Table 1.

Summary of choroideremia gene therapy trials to date.

Clinicaltrials.gov Identifier and Study Start Date	Phase	Drug Design	Location	Vector	Study Status	Outcome	Reference
01461213 (October 2011)	I/II	r.AAV-REP1	University of Oxford, UK	Subretinal	Completed	3.5 years—Two patients with poor baseline BCVA gained 11 and 21 letters. Three patients with good baseline BCVA maintained BCVA. One patient had a surgical complication leading to a lower dose of the vector and had a decline in BCVA from 6 months to 3.5 years, likely due to degeneration in the fovea.	[20,21,22]
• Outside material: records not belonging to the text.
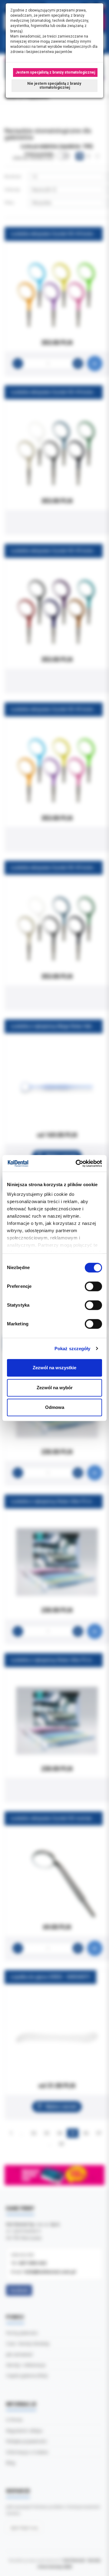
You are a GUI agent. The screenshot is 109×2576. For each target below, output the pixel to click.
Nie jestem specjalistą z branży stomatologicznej (54, 85)
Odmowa (54, 1407)
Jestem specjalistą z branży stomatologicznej (55, 72)
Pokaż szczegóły (72, 1348)
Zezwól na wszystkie (54, 1367)
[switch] (93, 1286)
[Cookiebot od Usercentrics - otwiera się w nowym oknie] (77, 1163)
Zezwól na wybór (55, 1387)
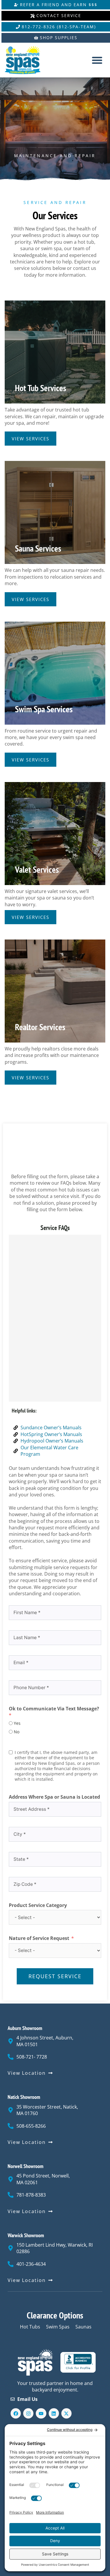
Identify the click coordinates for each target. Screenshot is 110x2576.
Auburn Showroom (25, 2028)
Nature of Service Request (39, 1938)
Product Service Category (38, 1905)
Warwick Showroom (26, 2235)
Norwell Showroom (25, 2166)
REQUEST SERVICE (55, 1976)
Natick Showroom (24, 2097)
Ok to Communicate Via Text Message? (54, 1708)
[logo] (27, 60)
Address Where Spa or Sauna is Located (54, 1797)
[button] (97, 60)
02341807 (January 2015)	I/II	AAV2-hCHM	University of Philadelphia, USA	Subretinal	Active, not recruiting	2 years—unchanged BCVA in 13/15. Acute foveal thinning in one patient. Macular hole in one patient.
02077361 (April 2015)	I/II	r.AAV-REP1	University of Alberta, Edmonton, Alberta, Canada	Subretinal	Completed	2 years—BCVA change of −8 to >15 letters. One serious adverse event: a localized intraretinal immune response.	[23]
02553135 (September 2015)	II	r.AAV-REP1	University of Miami, Miami, USA	Subretinal	Completed	2 years—BCVA change of −1 to +10 letters.	[24]
02671539 (January 2016)	II	r.AAV-REP1	Tuebingen, Germany	Subretinal	Completed	2 years—mean change in BCVA of +3.7 letters.	[25,26]
02407678 (August 2016)	II	r.AAV-REP1	University College London & University of Oxford, UK	Subretinal	Completed	Awaited
03507686 (November 2017)	II	r.AAV-REP1	Gemini, Biogen	Subretinal	Completed	Awaited
03496012 (December 2017)	III	Low-dose and high-dose r.AAV-REP1	STAR, Biogen	Subretinal	Completed	Failed to meet primary and secondary endpoints.
04483440 (June 2020)	1	AAV capsid variant (4D-100) carrying a transgene encoding a codon-optimized human CHM gene	4D Molecular Therapeutics	Intravitreal	Ongoing	Initial clinical safety data at both of the two dose levels in the 4D molecular therapeutics trial indicate that it is well tolerated and did not result in any dose-limiting toxicity (n = 6; all patients followed up for between one and nine months).